A refinery upgraded its aging Distributed Control System to a modern PLC based automation platform while keeping the existing smart transmitters and HART multiplexer infrastructure for diagnostics and predictive maintenance. After commissioning, operators observed that all pressure, temperature, and flow values were displayed correctly in the PLC and trending normally in the SCADA system. However, the asset management software connected through the HART multiplexer suddenly lost communication with several field instruments.
Maintenance engineers initially suspected transmitter hardware failure because the HART multiplexer could not retrieve device diagnostics, secondary variables, or status alerts. Surprisingly, when technicians connected a handheld HART communicator directly across the transmitter terminals in the field, communication worked perfectly and all transmitter parameters were accessible.

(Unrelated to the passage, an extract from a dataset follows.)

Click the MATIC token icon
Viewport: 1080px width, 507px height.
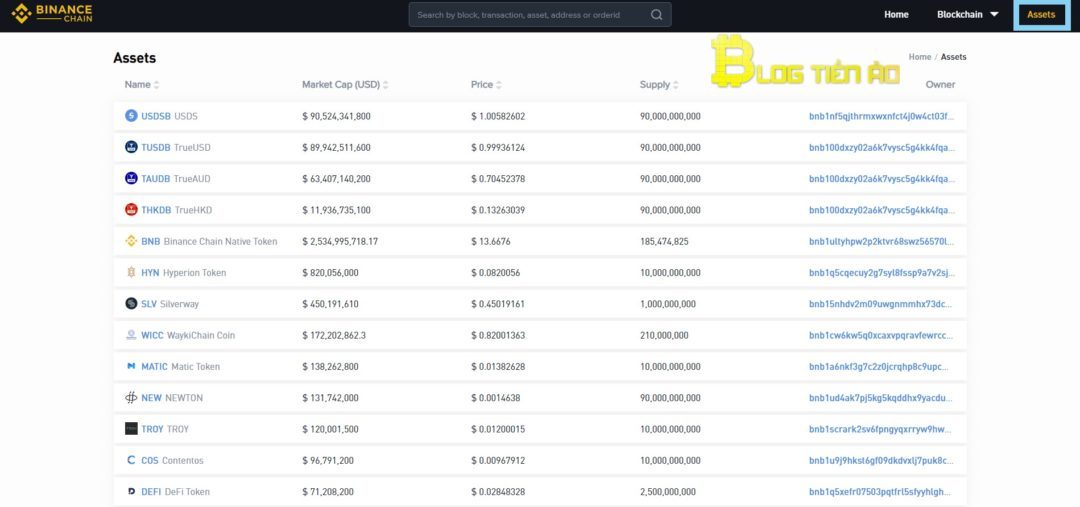(x=131, y=367)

Further investigation revealed that the newly installed PLC analog input cards had very low internal impedance compared to the previous DCS cards. The old DCS input cards naturally provided enough loop resistance for HART communication, while the new PLC cards only supported the analog 4 to 20 mA current signal. Because of this, the HART Frequency Shift Keying signal became too weak for the multiplexer to detect reliably.
The engineering team installed an external 250 Ohm resistor in series with the analog loop. Immediately after adding the resistor, the HART multiplexer restored stable communication with all transmitters, and the AMS software began receiving diagnostics and device health information again.